Nature is a ruthless place. Wild animals live in a kill-or-be-killed world. Survival depends on finely tuned weapons, whether they be sharp teeth or camouflage. We expect these in the Animal Kingdom, where they’re key to defending turf and securing a mate, but recent research shows that animals aren’t the only ones to develop “weapons.”
A study published in New Phytologist has uncovered the first evidence that the struggle for propagation leads to the evolution of weaponry in plants as well. That study focused on the milkweed plant (which we’ll discuss below), but the milkweed’s reproductive weapons are only the tip of the iceberg. Read on for a handful of other plants that have developed surprisingly brutal defense systems.
We’ve cultivated this plant for decades. We consider it benign, common, and lord knows it’s been genetically-engineered to the hilt. Yet few realize that corn possesses the ability to call down a reign of terror on those who would munch upon its leaves. See, when an herbivore or insect starts to feast on the corn plant, it triggers a chemical response. The plant immediately produces what are referred to as “green leaf volatile compounds.” This cocktail of chemicals is like catnip to parasitic wasps. “These wasps fly to the plant that is being eaten, find the culprits and, depending on the species, employ a few different protection strategies: some wasps, like digger wasps (genus Sphex), will actually pick up the host and put it somewhere else,” explains Mental Floss. “Other wasps will lay eggs in the creature munching on the plant; those eggs hatch a la the Xenomorphs from Alien, often chewing their way out of the host’s body cavity within a day or two.” Corn 1, enemy 0.

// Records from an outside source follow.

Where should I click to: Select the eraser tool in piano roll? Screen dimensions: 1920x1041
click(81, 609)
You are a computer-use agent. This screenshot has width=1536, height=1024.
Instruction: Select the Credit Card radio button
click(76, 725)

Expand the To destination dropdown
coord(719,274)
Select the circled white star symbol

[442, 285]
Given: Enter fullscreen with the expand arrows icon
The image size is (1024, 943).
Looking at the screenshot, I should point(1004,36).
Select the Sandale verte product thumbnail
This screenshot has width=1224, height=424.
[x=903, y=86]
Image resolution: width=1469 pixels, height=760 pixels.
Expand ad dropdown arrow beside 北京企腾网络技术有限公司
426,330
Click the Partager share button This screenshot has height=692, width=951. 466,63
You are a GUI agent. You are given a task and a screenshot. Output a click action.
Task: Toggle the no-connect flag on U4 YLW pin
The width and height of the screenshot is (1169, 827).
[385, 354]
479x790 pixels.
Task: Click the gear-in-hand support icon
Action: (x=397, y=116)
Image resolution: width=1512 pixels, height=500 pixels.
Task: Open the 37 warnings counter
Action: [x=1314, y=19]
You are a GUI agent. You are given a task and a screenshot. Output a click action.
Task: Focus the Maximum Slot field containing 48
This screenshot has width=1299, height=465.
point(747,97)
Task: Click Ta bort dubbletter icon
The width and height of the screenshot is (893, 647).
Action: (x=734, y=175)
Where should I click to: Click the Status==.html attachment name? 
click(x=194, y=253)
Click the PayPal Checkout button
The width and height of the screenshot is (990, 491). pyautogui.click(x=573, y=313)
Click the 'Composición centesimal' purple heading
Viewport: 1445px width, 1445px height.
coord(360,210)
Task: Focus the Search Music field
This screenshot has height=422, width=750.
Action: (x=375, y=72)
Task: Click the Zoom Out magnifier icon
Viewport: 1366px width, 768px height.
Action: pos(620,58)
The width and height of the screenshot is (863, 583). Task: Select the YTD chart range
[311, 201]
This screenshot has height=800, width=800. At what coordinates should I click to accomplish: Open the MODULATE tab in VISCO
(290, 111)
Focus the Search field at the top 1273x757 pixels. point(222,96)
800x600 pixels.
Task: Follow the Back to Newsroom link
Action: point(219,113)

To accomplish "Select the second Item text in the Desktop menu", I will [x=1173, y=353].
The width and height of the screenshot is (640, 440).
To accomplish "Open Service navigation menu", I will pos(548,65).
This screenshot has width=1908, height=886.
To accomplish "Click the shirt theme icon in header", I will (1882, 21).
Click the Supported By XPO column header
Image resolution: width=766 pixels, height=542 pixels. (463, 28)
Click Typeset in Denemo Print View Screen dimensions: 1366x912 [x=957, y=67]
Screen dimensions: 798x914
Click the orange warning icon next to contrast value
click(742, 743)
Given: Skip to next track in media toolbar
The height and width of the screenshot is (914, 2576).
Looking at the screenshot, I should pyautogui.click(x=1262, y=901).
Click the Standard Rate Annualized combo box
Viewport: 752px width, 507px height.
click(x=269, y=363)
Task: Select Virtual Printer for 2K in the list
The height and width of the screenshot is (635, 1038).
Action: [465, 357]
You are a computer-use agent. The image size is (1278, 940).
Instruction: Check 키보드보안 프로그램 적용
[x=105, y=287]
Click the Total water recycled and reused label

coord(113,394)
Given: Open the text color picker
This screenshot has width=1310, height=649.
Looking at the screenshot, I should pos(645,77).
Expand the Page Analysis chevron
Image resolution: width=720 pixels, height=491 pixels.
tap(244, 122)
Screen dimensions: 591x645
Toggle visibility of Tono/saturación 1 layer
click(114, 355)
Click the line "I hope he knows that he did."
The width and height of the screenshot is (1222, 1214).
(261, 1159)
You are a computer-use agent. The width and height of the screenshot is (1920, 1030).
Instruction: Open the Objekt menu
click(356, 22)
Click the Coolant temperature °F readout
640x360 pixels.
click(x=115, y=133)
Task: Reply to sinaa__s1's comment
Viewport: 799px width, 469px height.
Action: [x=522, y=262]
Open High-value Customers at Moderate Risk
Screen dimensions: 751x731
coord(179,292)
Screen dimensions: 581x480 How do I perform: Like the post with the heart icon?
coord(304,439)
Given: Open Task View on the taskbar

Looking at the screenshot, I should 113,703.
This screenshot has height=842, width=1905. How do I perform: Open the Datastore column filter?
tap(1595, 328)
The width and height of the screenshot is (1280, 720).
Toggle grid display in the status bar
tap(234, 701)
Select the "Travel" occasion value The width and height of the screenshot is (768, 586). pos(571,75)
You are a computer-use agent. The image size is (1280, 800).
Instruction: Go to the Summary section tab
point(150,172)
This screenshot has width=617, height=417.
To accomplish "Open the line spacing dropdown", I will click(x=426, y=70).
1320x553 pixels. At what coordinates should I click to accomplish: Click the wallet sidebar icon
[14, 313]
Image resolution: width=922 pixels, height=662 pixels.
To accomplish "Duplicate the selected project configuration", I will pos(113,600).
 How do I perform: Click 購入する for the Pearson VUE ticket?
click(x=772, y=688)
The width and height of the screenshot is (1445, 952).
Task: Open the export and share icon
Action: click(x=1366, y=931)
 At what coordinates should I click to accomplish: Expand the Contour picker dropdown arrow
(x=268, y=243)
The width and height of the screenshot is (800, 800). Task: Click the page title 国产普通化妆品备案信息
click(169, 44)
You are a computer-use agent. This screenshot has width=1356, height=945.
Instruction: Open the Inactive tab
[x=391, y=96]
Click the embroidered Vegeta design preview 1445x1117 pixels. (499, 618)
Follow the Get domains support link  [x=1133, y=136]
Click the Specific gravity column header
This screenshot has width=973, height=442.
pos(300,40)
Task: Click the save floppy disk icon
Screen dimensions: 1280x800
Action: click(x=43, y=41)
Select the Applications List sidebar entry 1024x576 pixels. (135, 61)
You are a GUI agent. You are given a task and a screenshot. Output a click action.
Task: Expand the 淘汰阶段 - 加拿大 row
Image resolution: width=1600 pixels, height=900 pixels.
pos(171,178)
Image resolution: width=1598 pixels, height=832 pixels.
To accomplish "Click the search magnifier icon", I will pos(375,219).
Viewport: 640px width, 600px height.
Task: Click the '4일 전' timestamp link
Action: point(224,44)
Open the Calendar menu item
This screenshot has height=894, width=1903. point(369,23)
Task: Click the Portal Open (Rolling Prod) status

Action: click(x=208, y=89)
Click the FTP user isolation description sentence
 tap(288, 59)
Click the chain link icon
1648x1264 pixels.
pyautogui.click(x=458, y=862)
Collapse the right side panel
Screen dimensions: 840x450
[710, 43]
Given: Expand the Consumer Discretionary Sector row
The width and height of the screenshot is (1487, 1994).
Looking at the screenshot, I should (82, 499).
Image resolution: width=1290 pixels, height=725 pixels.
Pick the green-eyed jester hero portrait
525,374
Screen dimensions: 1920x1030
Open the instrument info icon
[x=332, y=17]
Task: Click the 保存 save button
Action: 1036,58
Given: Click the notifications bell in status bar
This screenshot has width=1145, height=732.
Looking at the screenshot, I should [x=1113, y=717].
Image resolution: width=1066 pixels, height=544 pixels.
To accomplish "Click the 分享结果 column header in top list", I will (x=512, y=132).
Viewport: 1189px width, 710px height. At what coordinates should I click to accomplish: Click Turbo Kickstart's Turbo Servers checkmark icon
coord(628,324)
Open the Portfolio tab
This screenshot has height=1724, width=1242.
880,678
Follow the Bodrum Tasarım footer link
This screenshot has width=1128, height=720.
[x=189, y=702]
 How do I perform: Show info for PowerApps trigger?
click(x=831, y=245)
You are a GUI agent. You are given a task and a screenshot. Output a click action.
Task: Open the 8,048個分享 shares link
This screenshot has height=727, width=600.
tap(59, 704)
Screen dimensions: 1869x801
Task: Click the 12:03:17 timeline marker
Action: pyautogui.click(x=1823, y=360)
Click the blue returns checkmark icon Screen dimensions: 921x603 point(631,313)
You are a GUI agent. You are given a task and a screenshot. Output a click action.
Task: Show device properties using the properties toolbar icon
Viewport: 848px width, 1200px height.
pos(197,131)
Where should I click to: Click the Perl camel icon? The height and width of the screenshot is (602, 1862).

As I hinted at in the introduction, the milkweed plant recently surprised scientists by demonstrating a sophisticated system whereby males of the species fight each other for a mate. Milkweed are known to reproduce by hooking sacs of pollen grains, known as pollinia, to the bodies of birds and other pollinators, which can be unwittingly dropped into another flower to complete pollination. During in-depth analysis of the South America milkweed genus Oxypetalum, the research team discovered horn-like structures on these pollinia sacs which have no obvious biological use. The paper suggests that these horns are used to prevent the sacs from being hooked together with competing pollinia from other parent plants. This means milkweeds may physically compete for access to the most ideal attachment points on the pollinator’s body.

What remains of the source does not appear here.